Выбрать главу

Иван Яковлевич Яковлев был настоящим, большим сыном своего народа, одним из тех, кого выносит история на хребте, сосредоточивая в нем нервную силу, интеллект и характер за многие сотни соплеменников, как в представителе своего народа. Он, один из тысячи, пробил себе дорогу, стал не только школьником наравне с русскими, но и студентом Казанского университета, математиком, образованным человеком, интеллигентом. Однако в противность той категории пробившихся к знанию людей из народа, кто сейчас же и отходит от него, поднимаясь классом выше, по ступенькам чиновничьей иерархии, — Иван Яковлевич и учился лишь для того, чтоб учить и тянуть к свету бедный народ свой, дать ему выход из тьмы на солнце, из нищей и страшной языческой жизни к существованию человеческому, достойному образу и подобия человека, где больные детские глаза, где бич деревенской нищеты и грязи — чахотка, где повальная оспа, в эпидемию уносившая сотни жизней, или доходившая сюда из Нижнего, полюбившая Волгу, холера, — где болезни эти лечились бы в больницах врачами и фельдшерами, а не воплями и бубнами шаманов. Хорошо было в большой, почти что столичной Казани, среди образованных товарищей и сочувствующей профессуры, — а Иван Яковлевич, едва дождавшись окончания, устремился назад, на родину. Ильминский прививал ему особое значение слова «миссионер», как личную «миссию», как подвиг, на который помазан он, как церковнослужители, новой, несущей свет, религией. Но даже тогда, захваченный красноречием Ильминского, задумывался Иван Яковлевич, только ли в этом миссия его? Не будучи священником, должен ли он чувствовать себя «помазанным»?

В обстановке столовой на Стрелецкой улице, в домашней приветливости, в спокойном и трезвом взгляде на вещи этой новой для него по духу, образованной семьи, в отсутствии навязывания ему каких-либо убеждений и в нежелании оспаривать или опровергать его собственные, он в первые дни даже растерялся немного и очень скоро почувствовал, что боевое «миссионерство» Ильминского оставляет его, как легкие последствия самоварного угара. Тем более, как он убедился, в речах Ульянова и намека не было на атеизм или материализм.

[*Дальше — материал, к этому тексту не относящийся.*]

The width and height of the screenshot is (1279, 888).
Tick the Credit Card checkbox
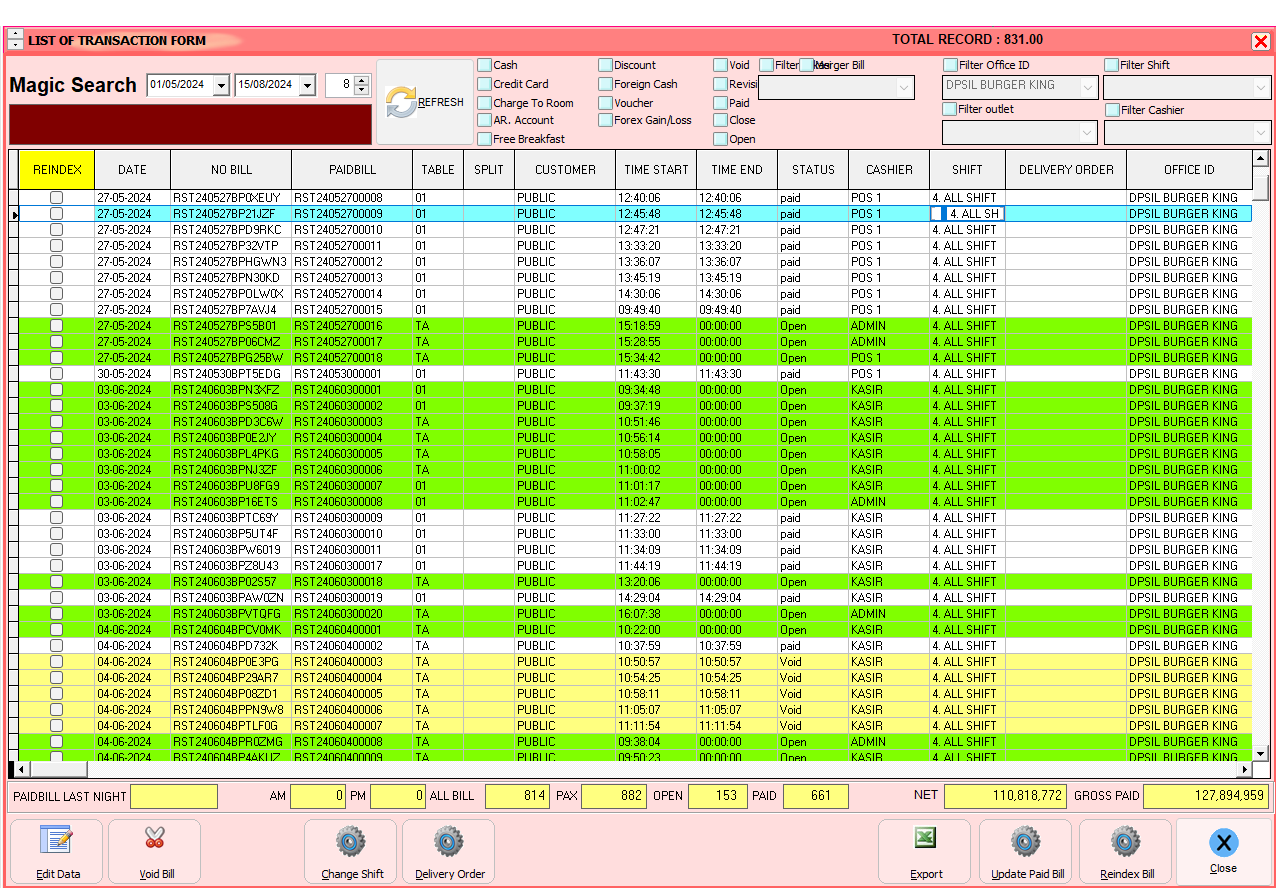[485, 84]

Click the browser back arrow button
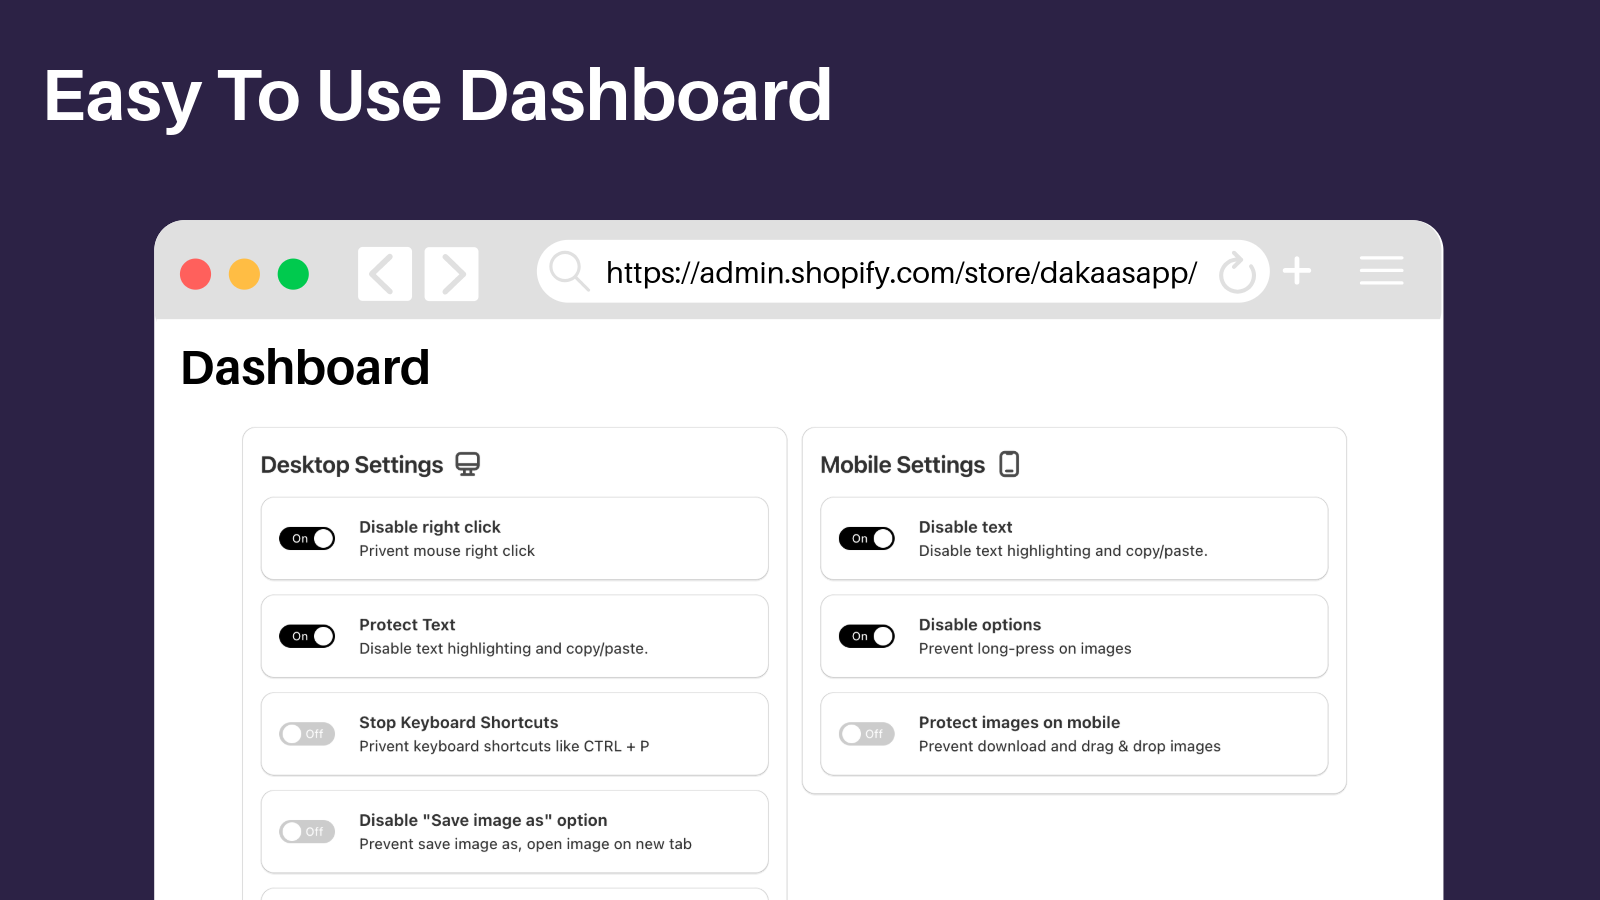(385, 274)
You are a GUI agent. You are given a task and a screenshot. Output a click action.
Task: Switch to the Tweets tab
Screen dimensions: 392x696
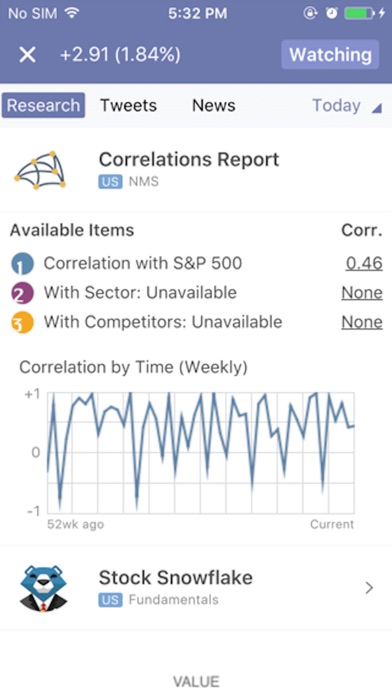pyautogui.click(x=128, y=106)
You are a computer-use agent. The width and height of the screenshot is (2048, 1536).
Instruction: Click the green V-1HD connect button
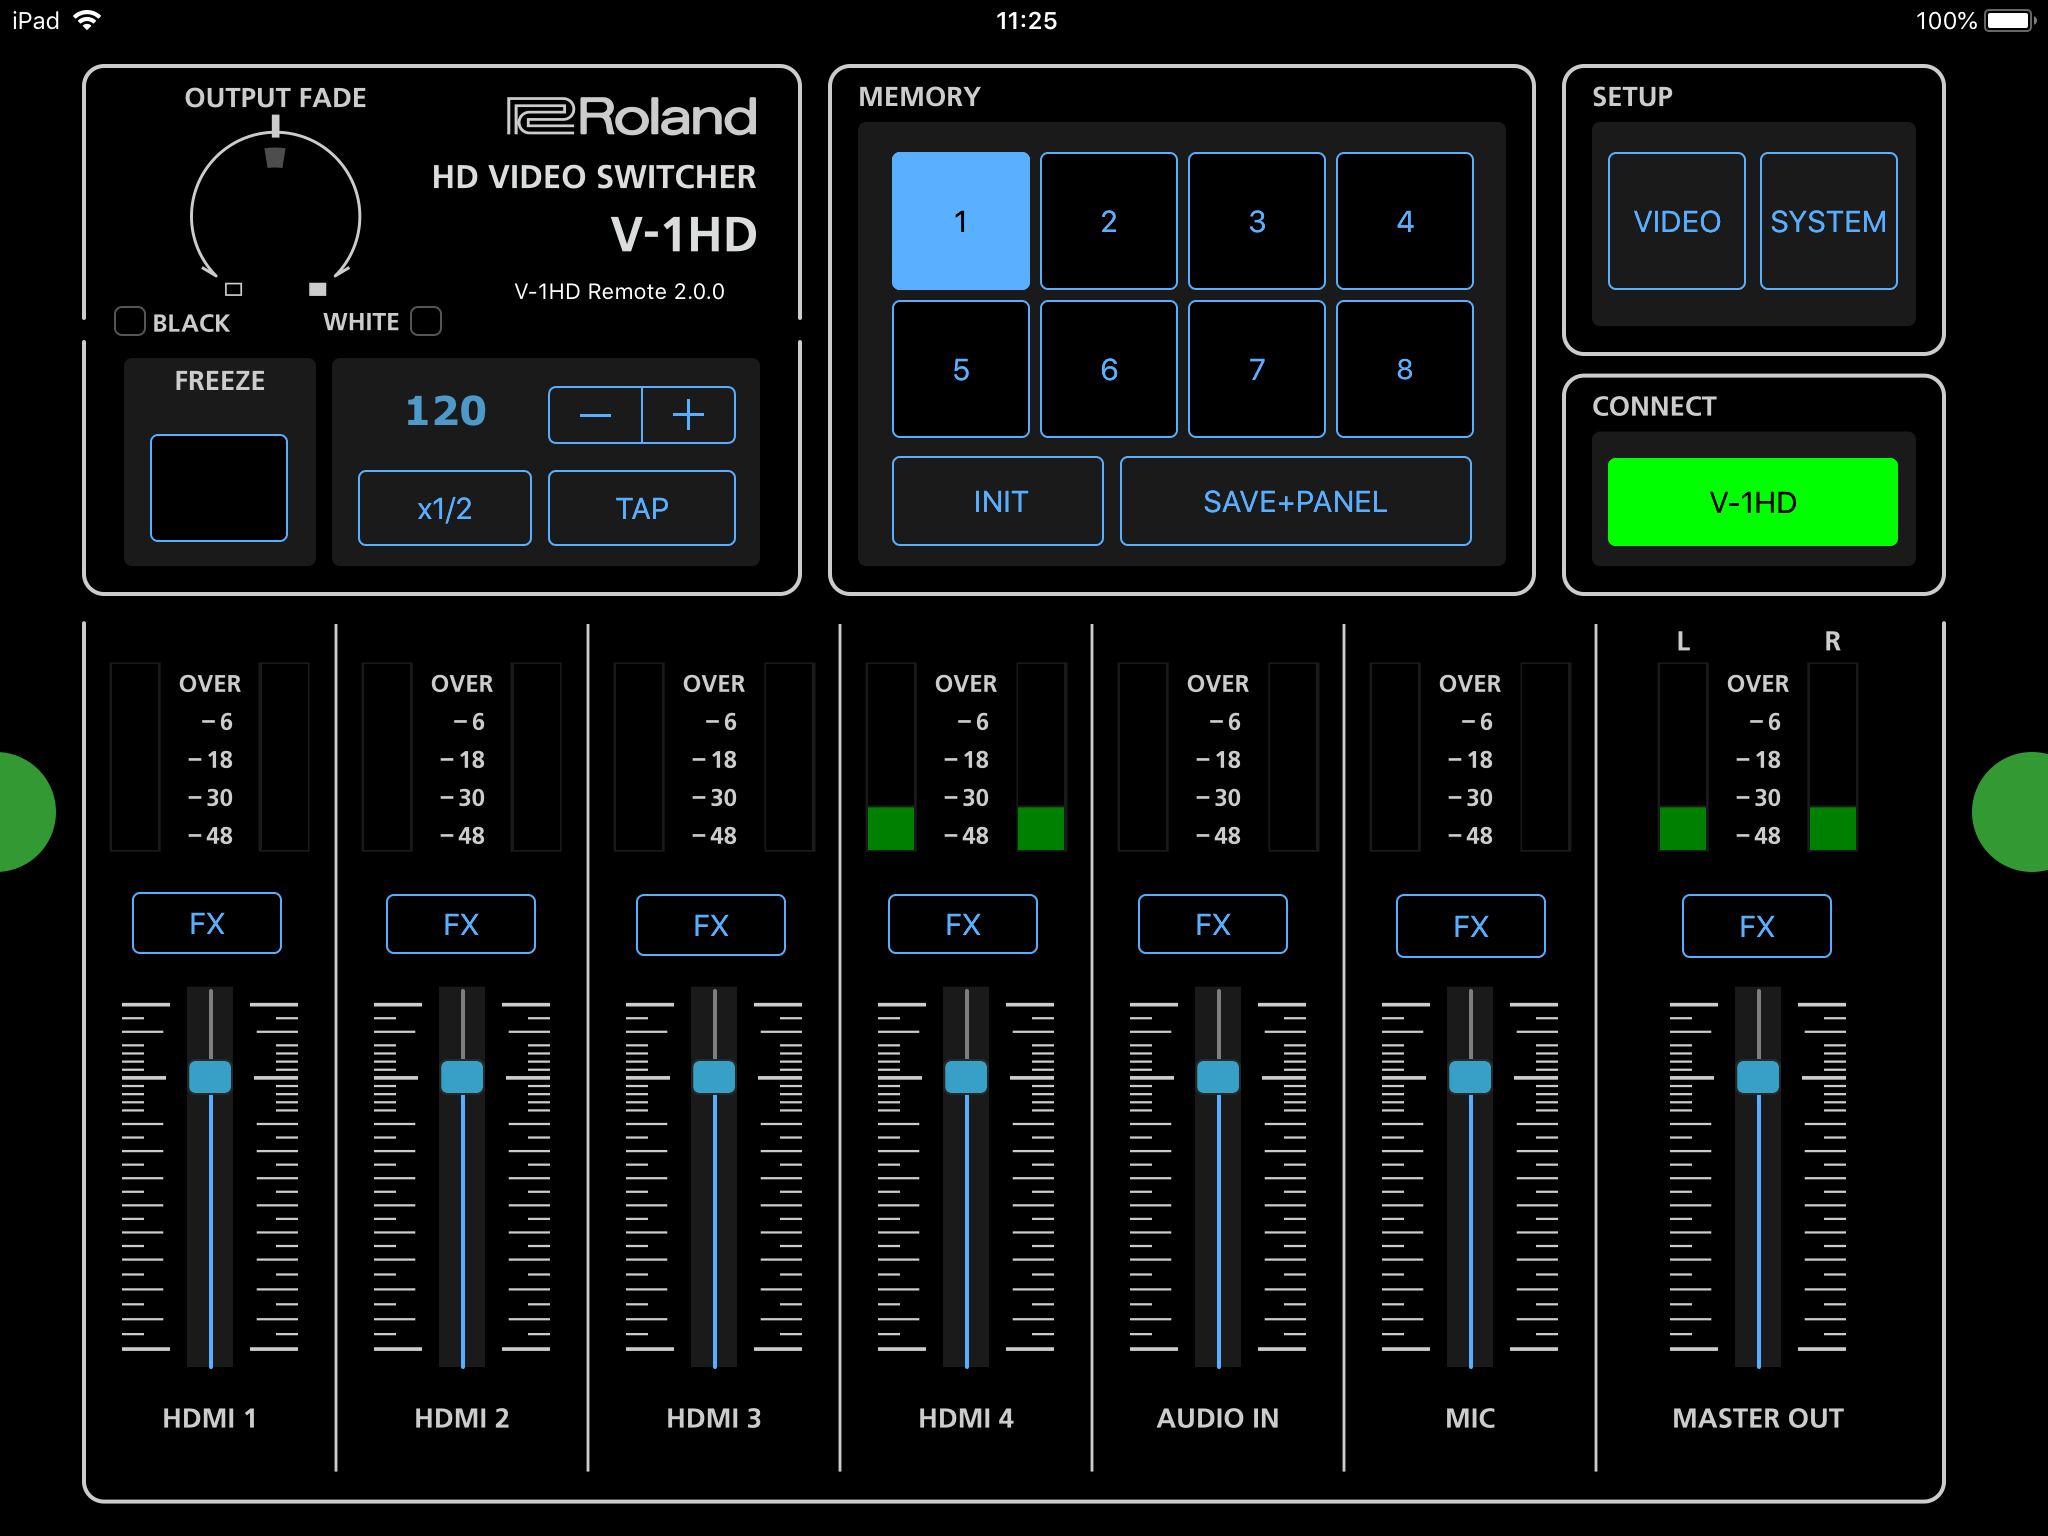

Ульянов был глубоко, хотя совсем не навязчиво, верующим человеком, и для него, конечно, проповедь язычникам христианской религии сама по себе была проповедью высшего сознания человеческого перед низшей его ступенью. Но школьное дело он понимал отнюдь не как эту проповедь, а низкий уровень не только деревенского духовенства, а и такого, всеми тайком презираемого, епископа, как Евгений Симбирский, заставлял его страстно стремиться как можно подальше держать от них дело всей своей жизни, дело народного просвещения. Обо всем этом в беседах за чайным столом никогда не говорилось, особенно при Иване Яковлевиче. Говорилось, однако же, и притом постоянно, о том, какие школы нужны деревне, как готовить учителей для них, с какими нечеловеческими подчас трудностями приходится бороться инспектору, чтоб создавать эти школы, выращивать этих учителей, строить школьные здания… И дух, вся атмосфера подобных бесед были по душе образованному чувашу. Как инородец в царской России, несмотря на образование свое, он как-то не отвык еще чувствовать себя в доме уважаемых людей за неравного им и не садился первый, не заговаривал первый в начале знакомства. Но скоро, незаметно для него, Илья Николаевич поставил будущего чувашского просветителя на равную с собой ногу. Это было началом большой, человеческой и профессиональной, дружбы между ним и Иваном Яковлевичем Яковлевым, назначенным позднее инспектором чувашских училищ.

4

О готовящейся в Москве Политехнической выставке и о том, что на нее будут приглашены инспекторы народных училищ, в Симбирске знали давно. Илья Николаевич увлекался мыслью побывать на Выставке. Он, правда, читал и статью Наумова, и неодобрительные предсказания в газетах, но видел во всем этом полезную критику нужному начинанию, которая учтется устроителями. Он не мог рассуждать, как чиновник в Казанском учебном округе, о «господах либералах», поскольку глубоко и всерьез чтил работу петербургских журналов. Когда помещик Назарьев как-то, любя выказывать себя в разговоре сторонником взглядов левее левого, напал при нем на петербургский журнализм, он горячо заступился. Правда, в отделе переводной беллетристики многое стало слабовато, но зато в «Отечественных записках» от критики оторваться нельзя. Да и беллетристика заставляет задуматься.